The fact that all individuals are not identical in their risk for certain cancers has been known for many years. The factors responsible for the increased risk observed in certain individuals, families, or populations may be either environmental or genetic. The genetic risk factors identified to date generally result in a greatly increased relative risk – on the order of ten to one hundred thousand-fold in the case of familial retinoblastoma, for example. The major reason for the identification of genetic factors that result in such large increases in relative risk is that the transmission of such genes in families results in an easily identifiable pattern of inheritance and the concommitant ability to locate the gene resulting in increased risk by genetic linkage analysis. From our study of sporadic and familial retinoblastoma, we have identified a genetic factor whose action appears to result in a more modest increase in relative risk – on the order of one-hundred to one-thousand-fold. We believe that a locus that is responsible for this increase in relative risk lies on the human X-chromosome. Our data indicate that aberrant alleles at this locus not only appear to increase an individual's risk for a number of cancers, but also participate in the process of genome imprinting.

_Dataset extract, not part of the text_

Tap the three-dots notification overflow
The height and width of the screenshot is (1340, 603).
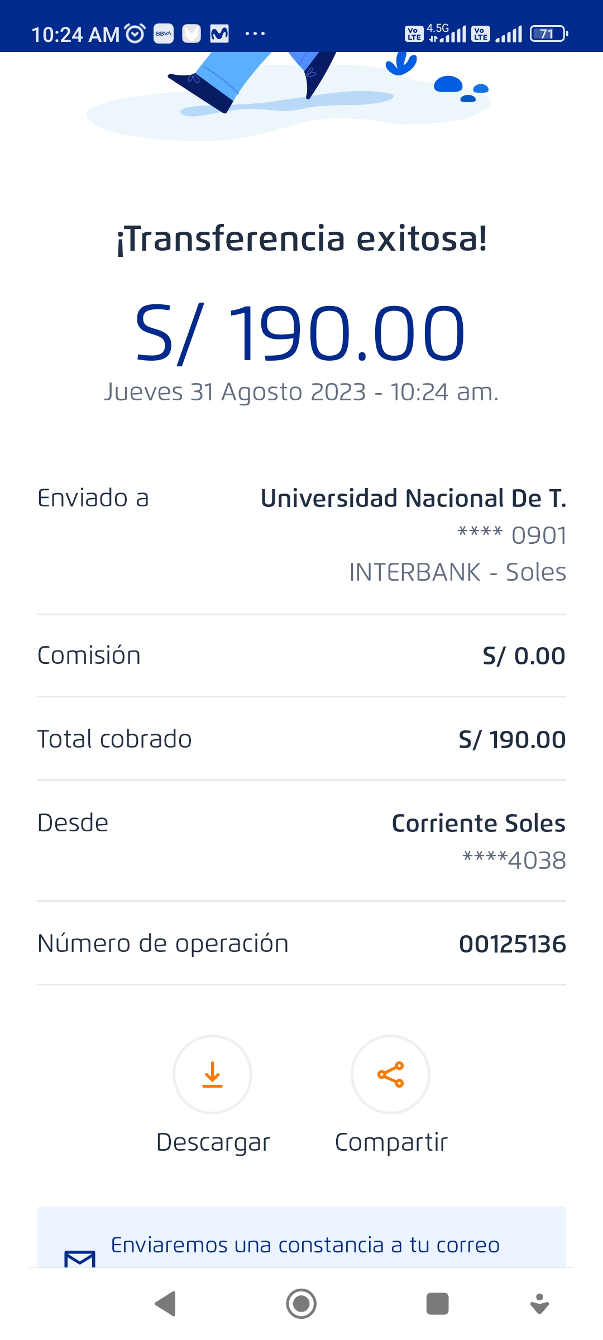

The epidemiological and genetic arguments in favor of the involvement of an X-linked “imprintor, mutator” gene in the generation of new, heritable, RB-1 mutations are given in detail in Naumova and Sapienza (1994). The pertinent data may be summarized as follows:

1. there is a significant excess-of-males among patients with bilateral sporadic but not unilateral sporadic retinoblastoma;

2. there is preferential retention of paternally-derived RB-1 alleles in bilateral, but not unilateral, sporadic retinoblastoma;

3. sex ratio bias in favor of males is observed among the offspring of male founders but not female founders of retinoblastoma pedigrees (i.e. the male founders fail to transmit their X-chromosomes with the expected frequency;

4. transmission ratio distortion in favor of affected individuals is observed among the offspring of male founders but not female founders, and

5. the affected male offspring of these male founders have families in which offspring are distributed equally among affected and unaffected boys and girls, as expected for an autosomal dominant trait, i.e. sex-ratio and transmission-ratio distortion are observed only among the offspring of male founders of retinoblastoma pedigrees.